Поднявшись в карету, она заняла свое прежнее место. Весь день платье ерзало у нее на плечах, то и дело норовя совсем обнажить их на потеху Сабатину, и это вконец испортило ее настроение, которое и без того нельзя было назвать хорошим. Первые полчаса дороги Сабатин провел за чтением газеты, которую он, вероятно, взял у какого-нибудь проезжего постояльца за завтраком в харчевне. Закончив, он не предложил газету ей, но она сама взяла ее с противоположного сиденья, куда Сабатин с раздражением швырнул чем-то не удовлетворивший его листок с новостями. Чтение помогло Жасмин хоть как-то убить время; однако газета оказалась весьма скучной, будучи посвященной в основном сбору налогов и ценам на зерно. Там не было ни строчки о модах и жизни высшего света. Невольно мысли девушки обратились к мастерской ее матери, к женщинам, которые там трудились и вели довольно безбедную жизнь по сравнению с работницами других подобных заведений. Продаст ли мать на старости лет свое дело? Эта идея не казалась ей такой уж нелепой, особенно теперь, когда ее отец нуждался в уходе почти каждую минуту, а она безрассудно втравила себя в историю, из которой ей, кажется, выбираться будет ох как нелегко, и в настоящий момент ничем не могла облегчить бремя, лежавшее на плечах матери. Сознание собственной вины укололо ее сердце, и ей до боли захотелось домой. Эта боль возникла в ней еще в тот миг, когда она покидала в карете пределы. Версаля, и становилась все сильнее по мере того, как увеличивалось расстояние, отделявшее ее от Шато Сатори.

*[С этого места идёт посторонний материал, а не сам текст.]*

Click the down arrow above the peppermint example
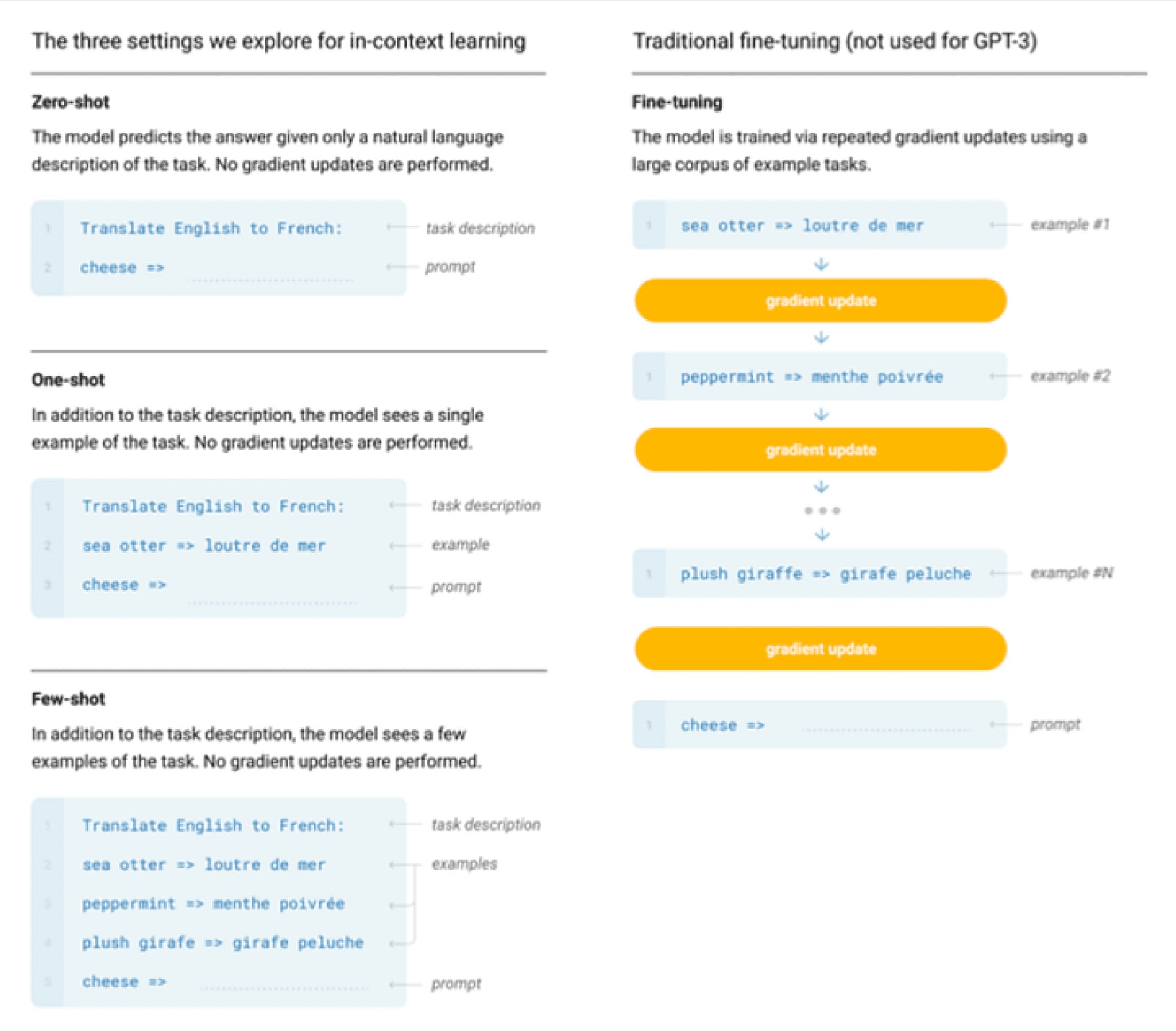Viewport: 1176px width, 1031px height. click(x=821, y=337)
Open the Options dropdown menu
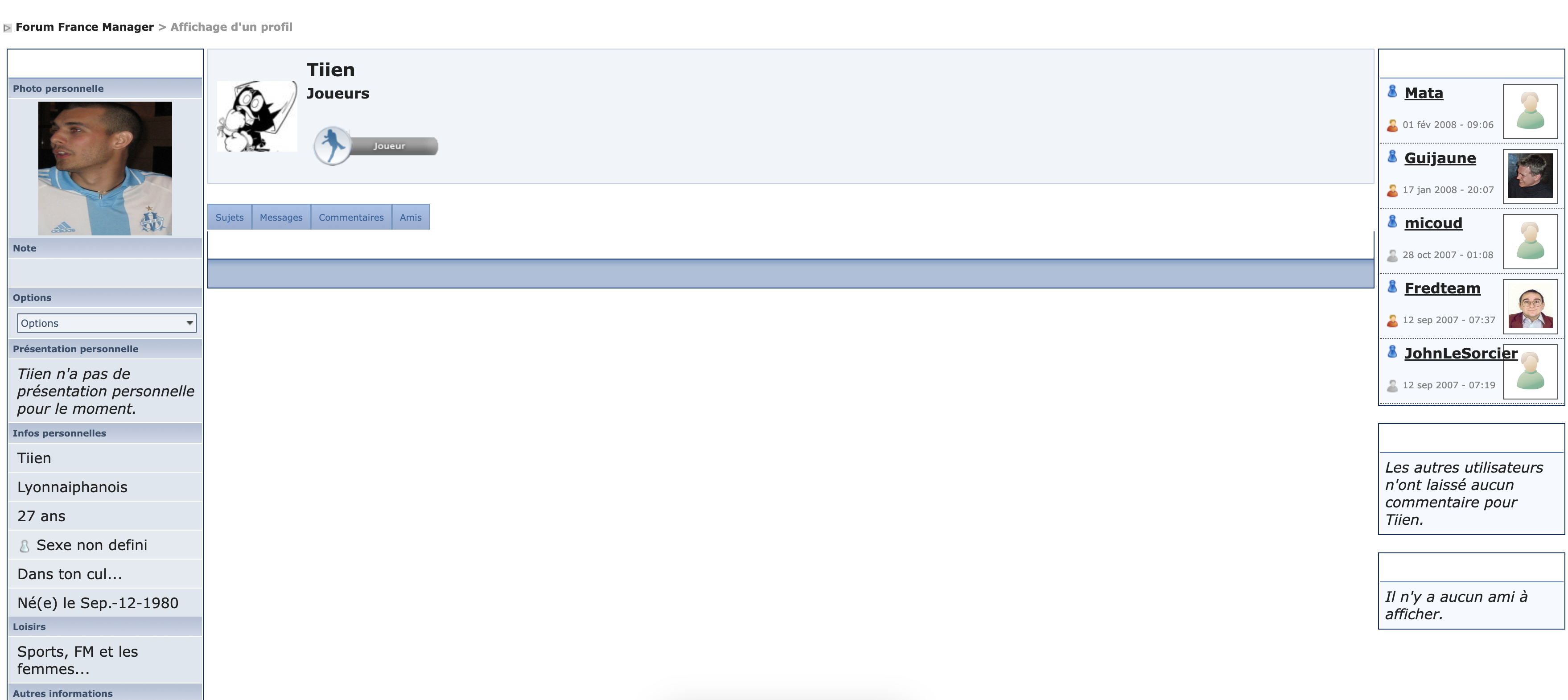The height and width of the screenshot is (700, 1568). (x=107, y=323)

Этот день протекал так же однообразно, как и вчерашний, но вечером ей, слава Богу, не пришлось мучиться в какой-нибудь грязной, полной клопов комнате постоялого двора. На этот раз они остановились на ночь у одного из дядей Сабатина, старого вдовца прямо-таки буколической внешности, слывшего эксцентричным человеком из-за того, что он предпочел добровольно удалиться в поместье вместо того, чтобы окончить свои дни вблизи блестящего, знаменитого на всю Европу Версаля.
— Я хочу умереть спокойно, в своей постели, — сказал он, как, должно быть, говорил уже много раз по этому поводу, заметив на лице племянника презрительную усмешку. — И никакой лакей не выбросит меня, как последнюю собаку, когда смерть занесет свою косу. А в Версале меня ждала именно эта позорная участь.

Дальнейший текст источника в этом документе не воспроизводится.